_Requirement_: In the data below, how many lines include the string "This"? Give only the number.
*** Opening of Supplied material ***
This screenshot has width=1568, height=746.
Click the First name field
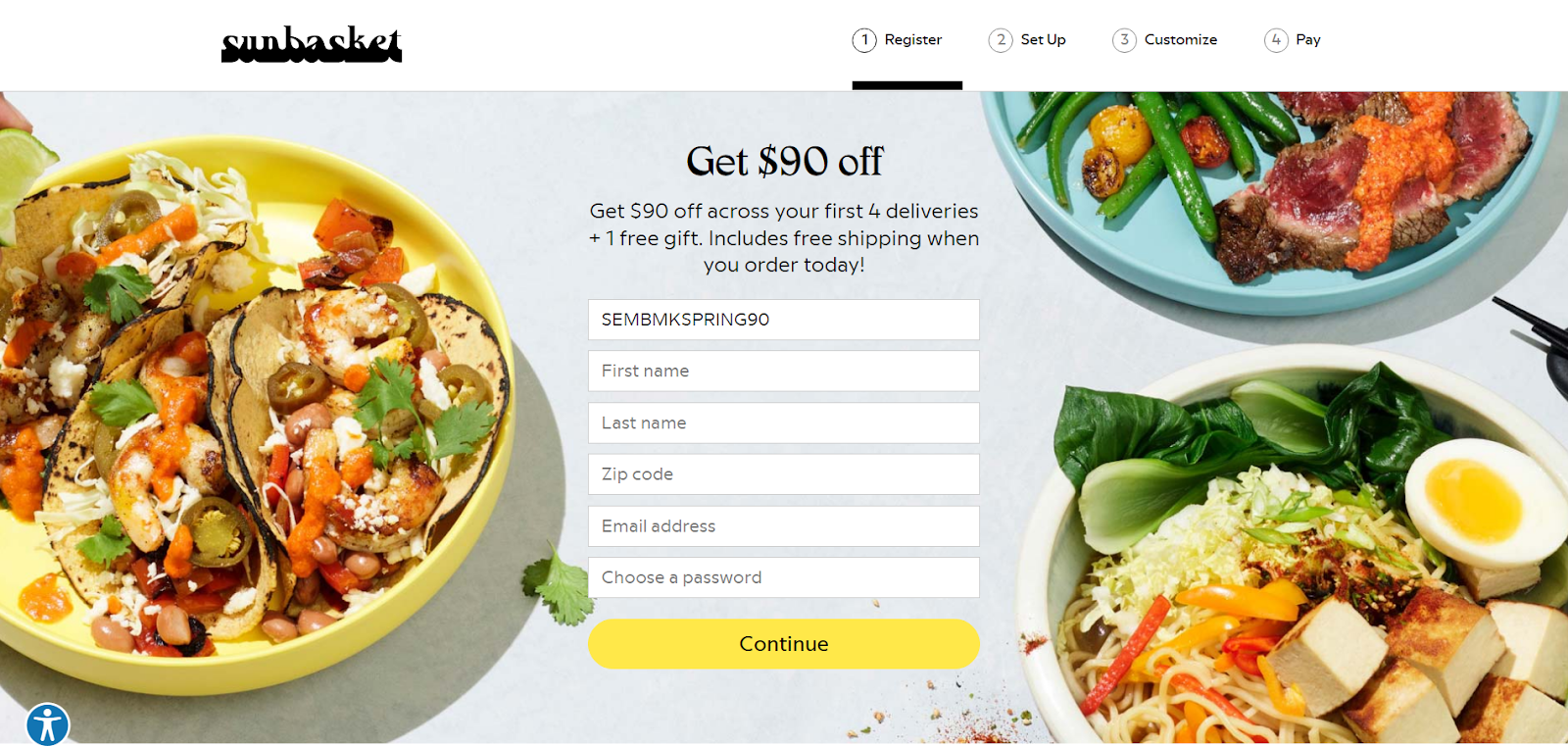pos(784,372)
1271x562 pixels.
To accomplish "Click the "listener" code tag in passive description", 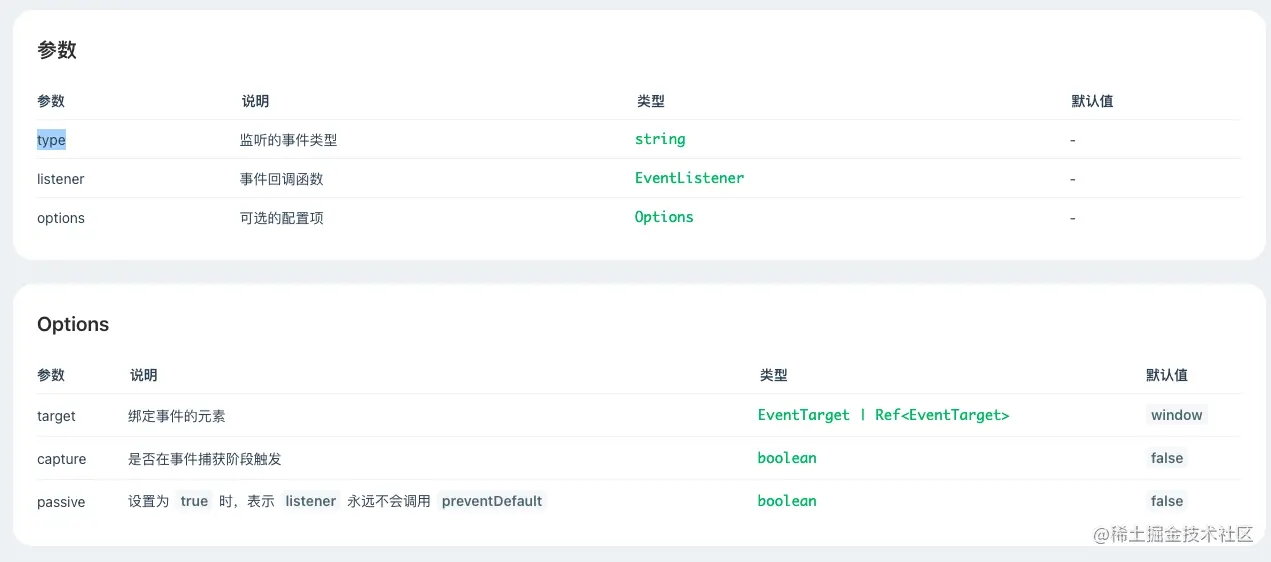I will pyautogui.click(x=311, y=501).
*** Close of Supplied material ***
*** Opening of Supplied material ***
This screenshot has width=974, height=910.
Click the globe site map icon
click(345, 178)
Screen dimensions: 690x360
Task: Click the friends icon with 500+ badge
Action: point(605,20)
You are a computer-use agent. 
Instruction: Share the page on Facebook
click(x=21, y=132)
*** Close of Supplied material ***
*** Opening of Supplied material ***
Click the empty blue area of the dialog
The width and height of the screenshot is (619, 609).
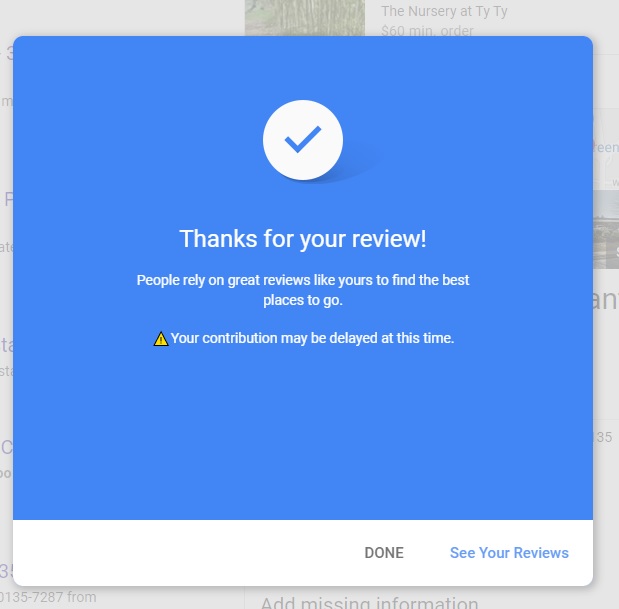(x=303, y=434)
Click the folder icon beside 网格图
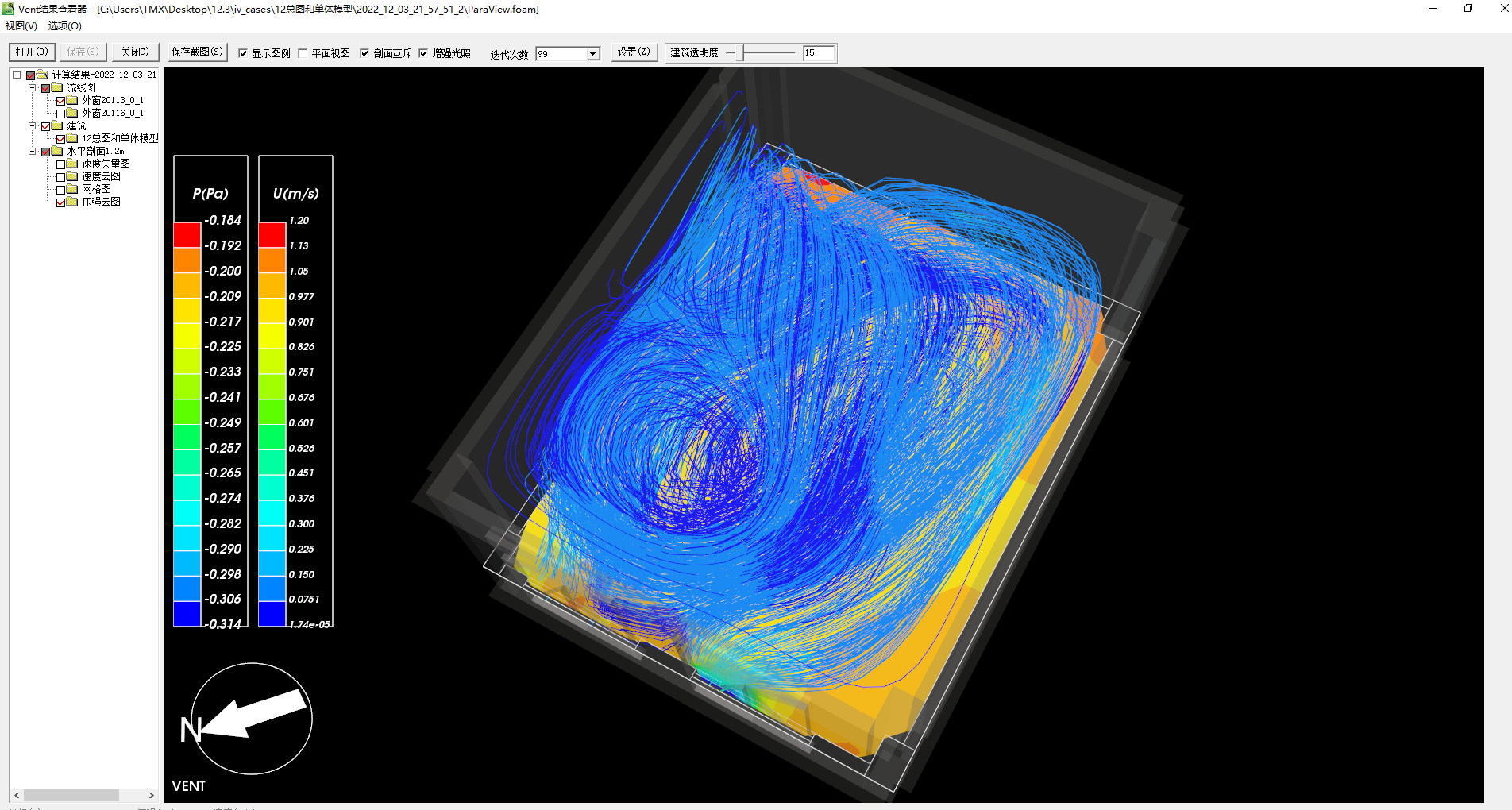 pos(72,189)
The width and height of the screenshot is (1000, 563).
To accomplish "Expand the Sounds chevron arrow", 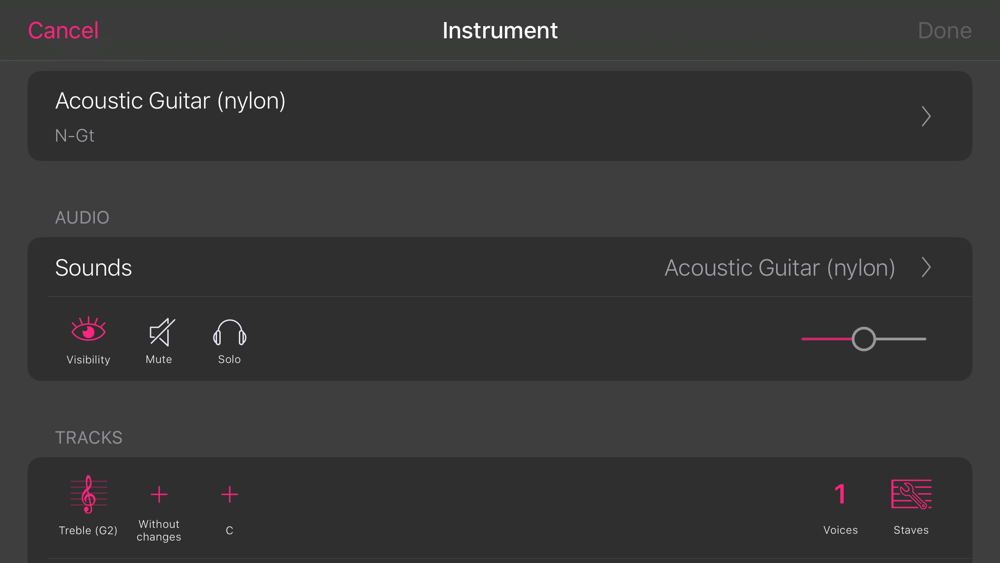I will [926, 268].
*** Close of Supplied material ***
_Exercise response_: 2